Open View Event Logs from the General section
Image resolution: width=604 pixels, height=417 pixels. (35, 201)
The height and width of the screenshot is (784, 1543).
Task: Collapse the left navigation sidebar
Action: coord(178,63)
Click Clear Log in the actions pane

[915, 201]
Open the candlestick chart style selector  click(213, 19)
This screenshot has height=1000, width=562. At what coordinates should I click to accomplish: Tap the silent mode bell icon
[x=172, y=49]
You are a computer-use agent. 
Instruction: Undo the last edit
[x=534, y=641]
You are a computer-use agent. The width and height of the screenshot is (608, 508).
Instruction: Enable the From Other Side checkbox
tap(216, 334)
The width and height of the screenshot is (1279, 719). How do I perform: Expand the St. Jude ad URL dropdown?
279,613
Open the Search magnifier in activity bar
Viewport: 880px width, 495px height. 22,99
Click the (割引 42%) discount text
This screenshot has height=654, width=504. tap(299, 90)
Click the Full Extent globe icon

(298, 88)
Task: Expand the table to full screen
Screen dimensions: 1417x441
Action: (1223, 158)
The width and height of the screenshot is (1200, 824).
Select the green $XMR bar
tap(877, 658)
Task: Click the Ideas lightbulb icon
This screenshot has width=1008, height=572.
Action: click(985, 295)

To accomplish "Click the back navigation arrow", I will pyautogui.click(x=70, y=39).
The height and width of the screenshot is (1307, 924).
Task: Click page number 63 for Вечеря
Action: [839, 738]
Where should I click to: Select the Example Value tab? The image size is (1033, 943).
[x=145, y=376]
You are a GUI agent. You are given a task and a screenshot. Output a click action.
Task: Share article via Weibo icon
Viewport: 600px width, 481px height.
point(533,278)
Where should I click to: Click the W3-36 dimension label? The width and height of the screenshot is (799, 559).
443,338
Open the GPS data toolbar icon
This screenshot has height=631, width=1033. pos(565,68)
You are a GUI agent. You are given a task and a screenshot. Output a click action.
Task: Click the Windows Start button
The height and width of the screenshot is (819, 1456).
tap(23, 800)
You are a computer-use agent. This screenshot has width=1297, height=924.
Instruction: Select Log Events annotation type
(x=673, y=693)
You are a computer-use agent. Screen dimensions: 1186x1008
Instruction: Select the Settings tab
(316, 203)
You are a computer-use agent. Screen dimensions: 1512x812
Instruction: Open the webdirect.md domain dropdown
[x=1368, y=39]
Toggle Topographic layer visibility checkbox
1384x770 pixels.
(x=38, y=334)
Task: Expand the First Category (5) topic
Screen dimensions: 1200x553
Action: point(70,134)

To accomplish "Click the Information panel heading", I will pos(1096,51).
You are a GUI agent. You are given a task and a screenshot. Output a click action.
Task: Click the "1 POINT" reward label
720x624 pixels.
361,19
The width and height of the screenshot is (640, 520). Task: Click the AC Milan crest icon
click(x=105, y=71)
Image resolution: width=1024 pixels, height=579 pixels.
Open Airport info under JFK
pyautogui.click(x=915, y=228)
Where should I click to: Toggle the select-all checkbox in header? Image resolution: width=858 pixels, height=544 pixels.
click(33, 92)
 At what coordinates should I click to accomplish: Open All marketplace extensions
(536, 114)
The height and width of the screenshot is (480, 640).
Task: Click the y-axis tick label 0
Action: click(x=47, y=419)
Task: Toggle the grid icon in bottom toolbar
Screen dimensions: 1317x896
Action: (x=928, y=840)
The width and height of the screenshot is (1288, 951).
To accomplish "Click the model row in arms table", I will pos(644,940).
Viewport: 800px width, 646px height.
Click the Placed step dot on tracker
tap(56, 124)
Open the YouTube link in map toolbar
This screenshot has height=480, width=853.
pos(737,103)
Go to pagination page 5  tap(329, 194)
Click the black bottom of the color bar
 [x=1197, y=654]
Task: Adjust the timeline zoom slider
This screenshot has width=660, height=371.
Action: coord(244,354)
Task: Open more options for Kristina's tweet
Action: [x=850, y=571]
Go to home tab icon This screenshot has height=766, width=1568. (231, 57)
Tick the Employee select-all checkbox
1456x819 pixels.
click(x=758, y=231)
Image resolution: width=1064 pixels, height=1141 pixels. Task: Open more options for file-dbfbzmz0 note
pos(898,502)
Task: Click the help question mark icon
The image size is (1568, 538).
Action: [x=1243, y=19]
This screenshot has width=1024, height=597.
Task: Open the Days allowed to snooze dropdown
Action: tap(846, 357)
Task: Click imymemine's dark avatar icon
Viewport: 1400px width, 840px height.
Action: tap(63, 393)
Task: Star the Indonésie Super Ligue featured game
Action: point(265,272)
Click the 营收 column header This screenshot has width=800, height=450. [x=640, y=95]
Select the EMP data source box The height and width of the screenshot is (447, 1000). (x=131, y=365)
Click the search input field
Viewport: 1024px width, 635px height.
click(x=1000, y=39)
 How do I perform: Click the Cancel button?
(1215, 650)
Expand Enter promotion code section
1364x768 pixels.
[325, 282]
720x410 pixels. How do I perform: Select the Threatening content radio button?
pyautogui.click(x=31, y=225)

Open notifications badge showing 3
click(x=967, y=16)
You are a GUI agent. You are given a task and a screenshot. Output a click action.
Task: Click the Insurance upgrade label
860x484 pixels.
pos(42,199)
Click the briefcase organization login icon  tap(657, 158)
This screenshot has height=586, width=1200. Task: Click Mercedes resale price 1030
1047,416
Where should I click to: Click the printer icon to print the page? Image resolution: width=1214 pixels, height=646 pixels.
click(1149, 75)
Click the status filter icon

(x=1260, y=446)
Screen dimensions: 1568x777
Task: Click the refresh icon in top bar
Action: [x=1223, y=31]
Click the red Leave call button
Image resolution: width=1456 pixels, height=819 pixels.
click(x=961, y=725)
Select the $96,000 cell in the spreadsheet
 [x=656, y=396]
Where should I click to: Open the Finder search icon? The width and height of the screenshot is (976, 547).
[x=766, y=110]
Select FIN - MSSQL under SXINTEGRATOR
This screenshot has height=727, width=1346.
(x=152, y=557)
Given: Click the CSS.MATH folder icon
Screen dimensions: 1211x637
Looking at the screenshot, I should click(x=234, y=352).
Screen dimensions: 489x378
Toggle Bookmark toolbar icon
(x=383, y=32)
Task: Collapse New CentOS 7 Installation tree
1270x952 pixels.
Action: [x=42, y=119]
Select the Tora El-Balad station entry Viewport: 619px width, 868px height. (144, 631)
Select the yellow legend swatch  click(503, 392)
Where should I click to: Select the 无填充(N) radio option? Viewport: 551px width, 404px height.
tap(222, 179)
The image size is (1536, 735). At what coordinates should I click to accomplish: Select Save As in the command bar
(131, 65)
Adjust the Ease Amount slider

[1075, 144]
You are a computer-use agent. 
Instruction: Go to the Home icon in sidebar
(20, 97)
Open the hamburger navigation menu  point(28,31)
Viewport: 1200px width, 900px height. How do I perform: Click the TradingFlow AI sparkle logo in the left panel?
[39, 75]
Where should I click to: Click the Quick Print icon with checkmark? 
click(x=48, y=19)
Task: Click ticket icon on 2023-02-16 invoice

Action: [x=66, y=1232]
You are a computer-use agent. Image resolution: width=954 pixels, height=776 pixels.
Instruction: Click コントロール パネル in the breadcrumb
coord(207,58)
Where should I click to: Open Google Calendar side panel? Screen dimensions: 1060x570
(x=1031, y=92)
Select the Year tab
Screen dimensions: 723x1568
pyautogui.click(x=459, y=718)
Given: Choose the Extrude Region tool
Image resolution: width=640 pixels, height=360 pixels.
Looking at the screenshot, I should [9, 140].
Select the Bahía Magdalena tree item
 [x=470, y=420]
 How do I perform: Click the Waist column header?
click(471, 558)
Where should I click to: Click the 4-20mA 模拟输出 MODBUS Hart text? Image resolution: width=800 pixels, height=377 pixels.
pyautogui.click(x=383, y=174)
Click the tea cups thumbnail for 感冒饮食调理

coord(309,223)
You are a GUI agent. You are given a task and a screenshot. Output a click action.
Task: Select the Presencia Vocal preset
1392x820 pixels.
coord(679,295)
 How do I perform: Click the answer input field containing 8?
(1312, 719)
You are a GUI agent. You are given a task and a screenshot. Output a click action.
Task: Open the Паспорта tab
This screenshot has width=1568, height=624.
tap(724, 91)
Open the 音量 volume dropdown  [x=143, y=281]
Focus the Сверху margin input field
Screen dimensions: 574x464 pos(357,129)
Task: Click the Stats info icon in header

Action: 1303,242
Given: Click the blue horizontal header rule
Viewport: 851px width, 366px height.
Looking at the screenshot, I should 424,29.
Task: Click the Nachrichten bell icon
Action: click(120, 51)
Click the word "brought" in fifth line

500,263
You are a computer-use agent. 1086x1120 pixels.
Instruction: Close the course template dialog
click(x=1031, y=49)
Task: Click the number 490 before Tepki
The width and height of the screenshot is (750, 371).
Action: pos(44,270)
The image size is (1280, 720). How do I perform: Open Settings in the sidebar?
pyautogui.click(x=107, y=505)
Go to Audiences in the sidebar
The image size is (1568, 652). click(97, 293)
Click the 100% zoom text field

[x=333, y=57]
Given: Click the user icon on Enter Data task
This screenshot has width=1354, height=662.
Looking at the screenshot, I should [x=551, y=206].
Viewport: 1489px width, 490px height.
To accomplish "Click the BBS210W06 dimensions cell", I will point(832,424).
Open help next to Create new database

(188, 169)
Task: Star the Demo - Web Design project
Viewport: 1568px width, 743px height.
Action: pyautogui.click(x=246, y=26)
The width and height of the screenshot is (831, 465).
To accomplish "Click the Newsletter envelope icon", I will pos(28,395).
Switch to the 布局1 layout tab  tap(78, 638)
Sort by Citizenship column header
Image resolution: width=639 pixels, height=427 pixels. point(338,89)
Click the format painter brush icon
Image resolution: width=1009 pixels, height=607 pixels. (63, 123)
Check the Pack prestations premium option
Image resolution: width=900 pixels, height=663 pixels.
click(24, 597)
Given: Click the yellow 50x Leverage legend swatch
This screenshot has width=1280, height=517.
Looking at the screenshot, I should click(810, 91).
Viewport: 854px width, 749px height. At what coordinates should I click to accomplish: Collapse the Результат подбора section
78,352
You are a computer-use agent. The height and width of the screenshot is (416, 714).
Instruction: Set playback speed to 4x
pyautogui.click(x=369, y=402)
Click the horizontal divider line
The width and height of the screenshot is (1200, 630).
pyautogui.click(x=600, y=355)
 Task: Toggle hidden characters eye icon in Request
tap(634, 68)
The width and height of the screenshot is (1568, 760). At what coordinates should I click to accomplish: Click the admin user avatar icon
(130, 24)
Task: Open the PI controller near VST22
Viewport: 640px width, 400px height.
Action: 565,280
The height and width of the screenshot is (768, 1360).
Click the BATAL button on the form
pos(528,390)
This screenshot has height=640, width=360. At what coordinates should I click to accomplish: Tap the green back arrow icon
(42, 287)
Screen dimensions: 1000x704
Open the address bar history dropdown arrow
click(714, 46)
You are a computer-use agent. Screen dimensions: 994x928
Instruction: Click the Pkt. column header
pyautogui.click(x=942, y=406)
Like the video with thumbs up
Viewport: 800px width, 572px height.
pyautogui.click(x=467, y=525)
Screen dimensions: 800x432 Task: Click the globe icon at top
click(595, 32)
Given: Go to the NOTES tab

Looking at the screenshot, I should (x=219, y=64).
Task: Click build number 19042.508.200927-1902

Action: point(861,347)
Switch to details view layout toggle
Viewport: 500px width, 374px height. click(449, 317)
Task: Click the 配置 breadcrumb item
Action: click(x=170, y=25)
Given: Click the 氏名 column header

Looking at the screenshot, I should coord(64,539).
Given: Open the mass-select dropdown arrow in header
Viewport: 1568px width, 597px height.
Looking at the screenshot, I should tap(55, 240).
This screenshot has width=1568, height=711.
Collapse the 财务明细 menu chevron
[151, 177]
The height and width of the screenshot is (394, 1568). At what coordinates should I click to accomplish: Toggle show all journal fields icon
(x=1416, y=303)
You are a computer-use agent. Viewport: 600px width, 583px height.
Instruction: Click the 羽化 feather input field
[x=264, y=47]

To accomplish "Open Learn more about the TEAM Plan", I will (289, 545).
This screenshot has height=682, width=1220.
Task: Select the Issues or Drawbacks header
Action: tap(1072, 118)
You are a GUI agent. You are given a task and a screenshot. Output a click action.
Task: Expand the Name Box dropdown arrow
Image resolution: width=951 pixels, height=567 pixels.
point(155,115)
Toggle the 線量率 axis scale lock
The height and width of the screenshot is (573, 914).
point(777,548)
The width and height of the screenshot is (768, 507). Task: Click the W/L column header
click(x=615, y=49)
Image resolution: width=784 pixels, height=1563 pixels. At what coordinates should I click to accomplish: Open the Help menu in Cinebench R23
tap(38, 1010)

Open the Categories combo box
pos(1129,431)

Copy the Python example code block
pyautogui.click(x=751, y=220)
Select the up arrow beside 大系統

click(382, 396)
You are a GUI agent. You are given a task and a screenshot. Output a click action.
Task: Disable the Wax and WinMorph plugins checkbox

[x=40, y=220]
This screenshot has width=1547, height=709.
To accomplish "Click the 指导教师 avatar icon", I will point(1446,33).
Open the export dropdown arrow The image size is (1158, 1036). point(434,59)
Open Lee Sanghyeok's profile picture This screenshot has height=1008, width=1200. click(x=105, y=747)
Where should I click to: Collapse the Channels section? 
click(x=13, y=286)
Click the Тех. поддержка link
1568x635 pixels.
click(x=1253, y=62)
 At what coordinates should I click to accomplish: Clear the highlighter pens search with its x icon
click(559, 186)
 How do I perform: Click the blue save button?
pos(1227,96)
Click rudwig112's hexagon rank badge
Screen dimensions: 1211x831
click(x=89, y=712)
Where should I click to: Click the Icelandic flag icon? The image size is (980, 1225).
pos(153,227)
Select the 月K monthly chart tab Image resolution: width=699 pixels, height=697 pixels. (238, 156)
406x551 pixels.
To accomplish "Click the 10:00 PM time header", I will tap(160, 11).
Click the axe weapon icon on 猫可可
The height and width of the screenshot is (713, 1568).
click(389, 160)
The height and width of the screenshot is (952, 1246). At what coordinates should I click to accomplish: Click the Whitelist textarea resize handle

○ ○ ○ ○

> [EXERCISE DIRECTIONS] Filter the records above and return every line that holds the word "yellow".

> [RESPONSE TO THE EXERCISE]
Select the yellow legend swatch  click(503, 392)
Given: Click the yellow 50x Leverage legend swatch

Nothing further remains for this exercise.